Couldn't have said it better, Chris. Maybe I should make some revisions on my blog before heading out to Gnomedex, to kind of, ya know — set the theme.
You've got me pumped up. This remaining 19 days, 5 hours, 48 minutes, and 20 seconds is FILLED WITH ANTICIPATION!!!!!!!! I'm going to have the best time of my life. (Not hard to consider since I live in a town with a population of like 5 and the coolest thing we have here is crosswalks… and majorly huge and poor people, which isn't so cool.)

Shut up Marshall! Hehe, my Mom is over protective of me, so I can't room with you and Sam. Geez, I'm almost 18. She said she might let me next year. Now stop talking about how cool it is gonna be!

I hear there isn't going to be a Gnomedex next year – so don't hold your breath, d00d.

Er, Rumor Patrol….
I myself will be attending Gnomedex. Sorry to all who can't make it. Now if I can snag a laptop and wireless card by some miracle, I'd be good to go :)

Nice Outfit! ha ha

Is the outfit compulsory?
Unfortunately I won't be able to make Gnomedex, but it would be good to get an idea/list of who will be blogging from there so I can keep up-to-date.

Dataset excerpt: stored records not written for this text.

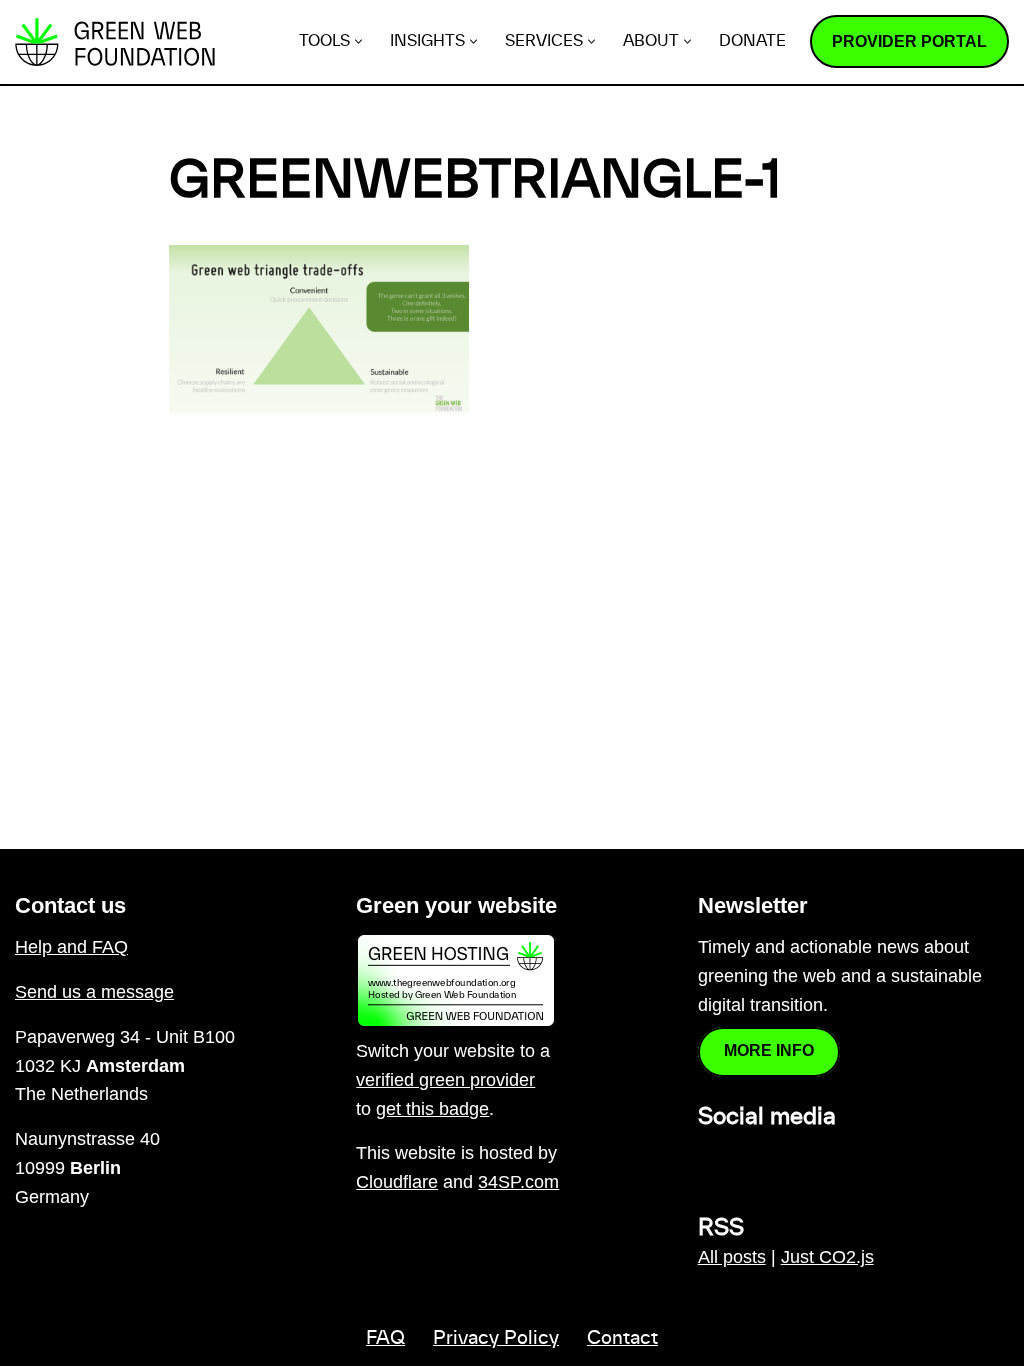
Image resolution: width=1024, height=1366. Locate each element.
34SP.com (518, 1182)
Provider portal (909, 41)
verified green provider (445, 1080)
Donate (752, 41)
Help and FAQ (71, 947)
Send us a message (94, 992)
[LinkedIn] (710, 1161)
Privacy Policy (496, 1339)
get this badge (432, 1109)
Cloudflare (397, 1182)
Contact (622, 1339)
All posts (732, 1257)
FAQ (385, 1339)
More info (769, 1050)
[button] (358, 41)
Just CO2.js (827, 1257)
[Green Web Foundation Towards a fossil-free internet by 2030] (115, 42)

Does anyone have about $700 I could … just have? Because I *REALLY* want to go to Gnomedex. I wonder how long it would take to drive from Houston to Des Moines…

Well, it's about 23 hours between DSM and San Antonio… :) Don't know how that would compare to Houston!

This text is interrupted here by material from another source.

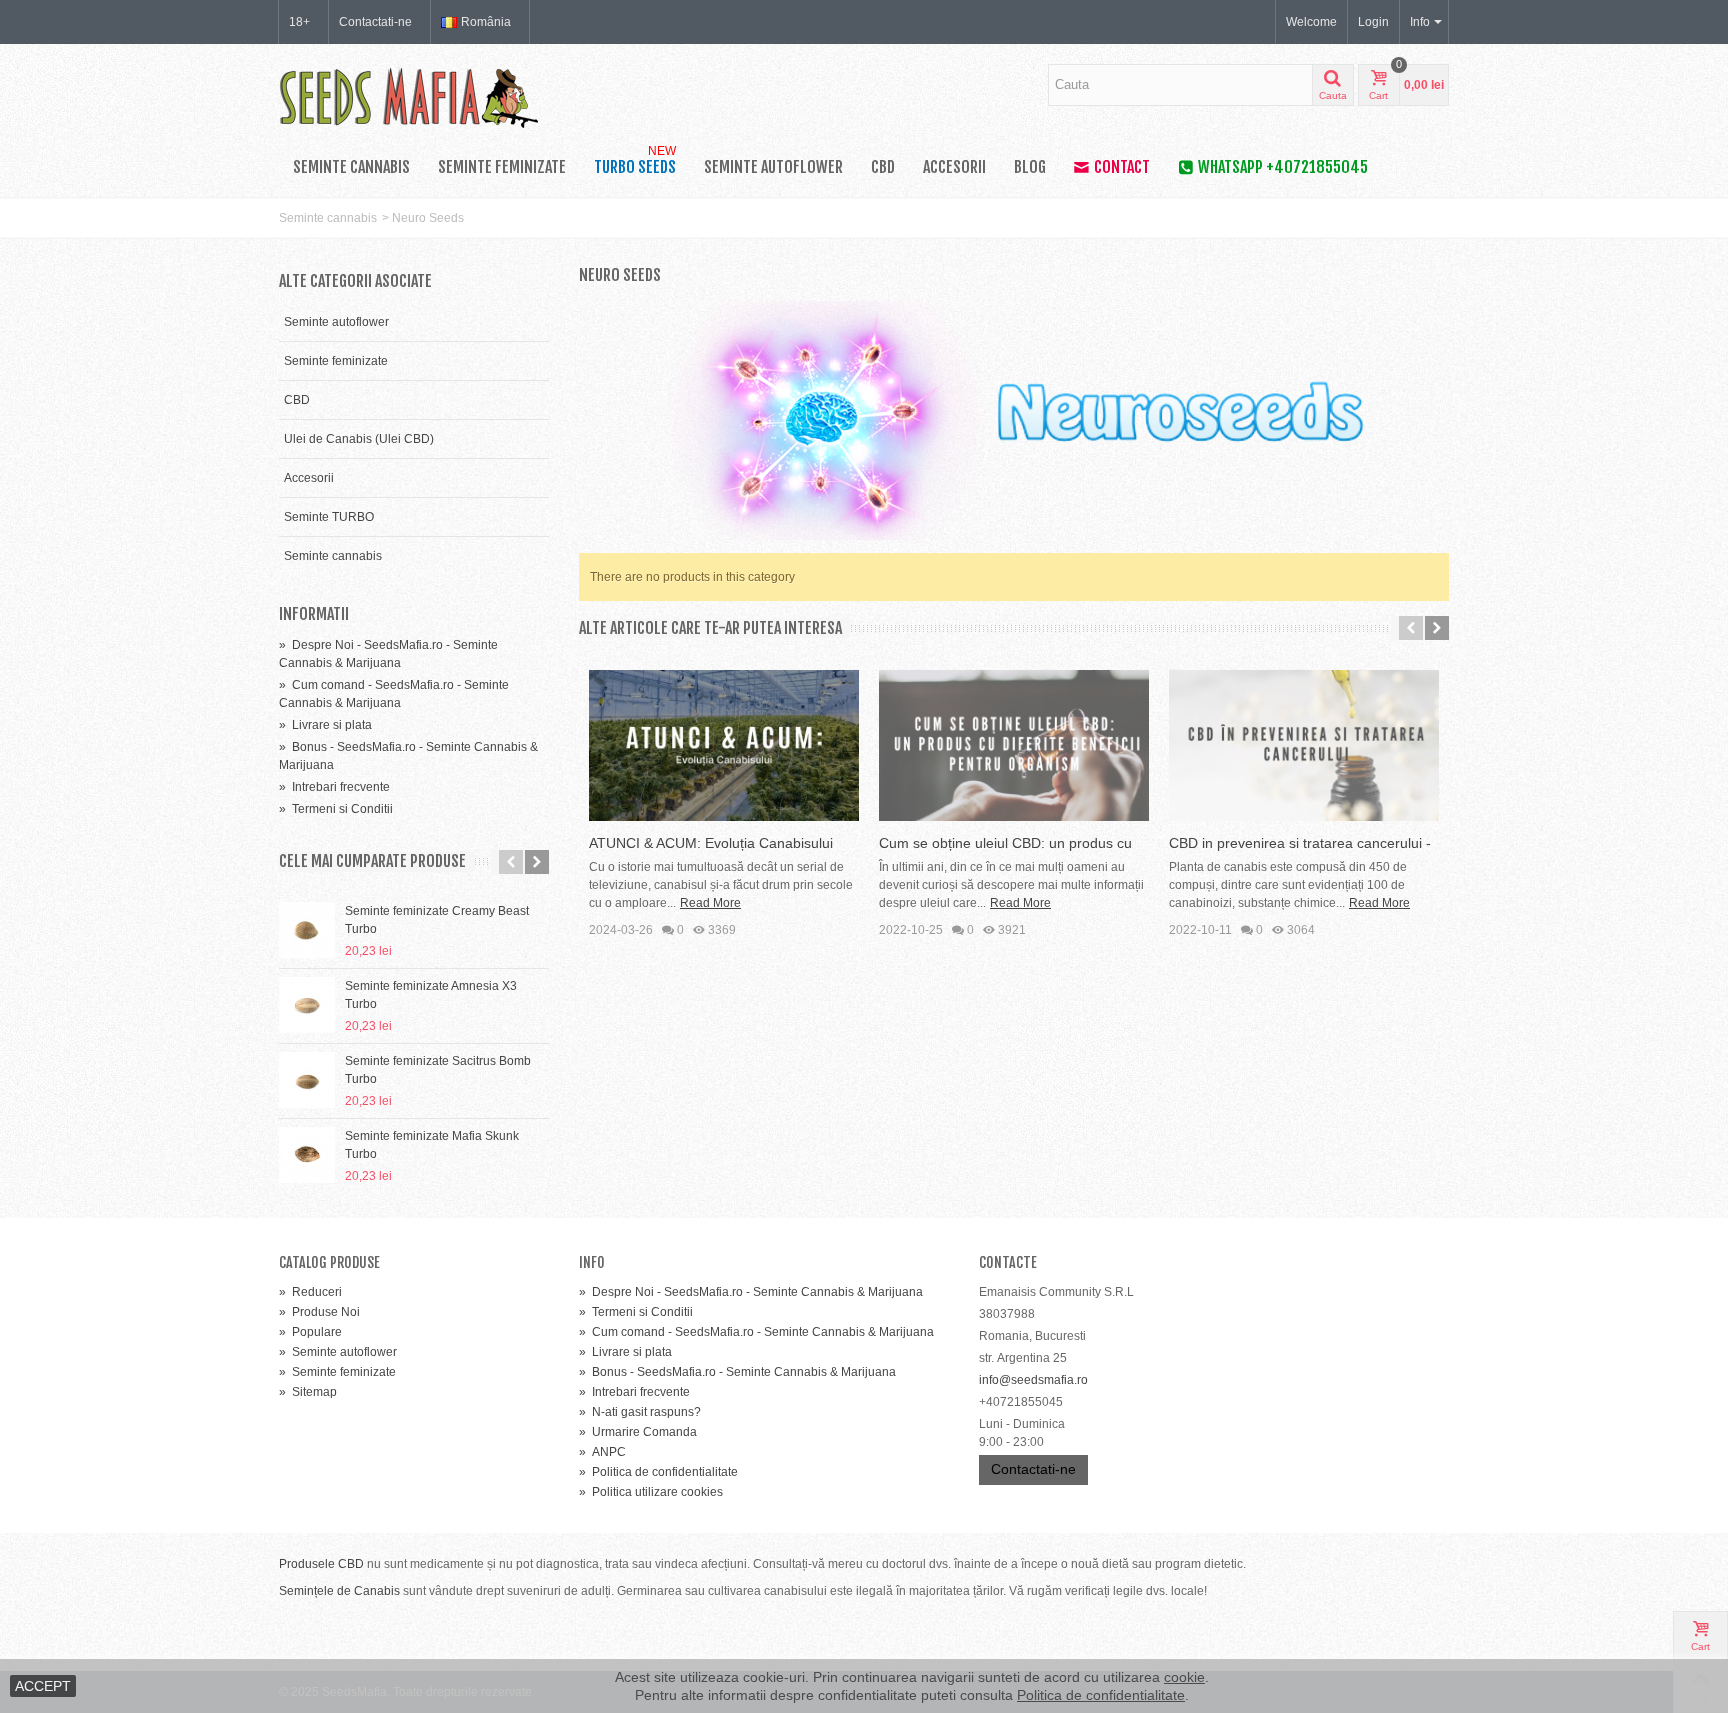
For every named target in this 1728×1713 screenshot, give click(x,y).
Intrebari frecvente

are the high heels compulsory? :-)

I am dying to tell yoy to cut those queer mops of the sides of your face. stretch your balls out each moring and maybe your voice will deepen. Shut the fuck up when you don't know what the fuck you are talking about and stop inturrupting the guest with you fagget jokes. You're not a geek (i would't give the honor) but more like a fagget….a giant cock sucking-chode-hugging-idiot-LOCKERGNOME (whatever the fuck that is)! My guess is that you got locked tight places(your dad's ass crack) while growing up…..oh wait you still haven't hit pueberty!! Shut the fuck up and let me talk!! Star Wars is a movie to entertain and not an obssesive fantasy for you to jerk off to. Take off the cloak and slam your cock in a car door a few times. That might help you to snap out of gayland. I SAID SHUT THE FUCK UP!!!!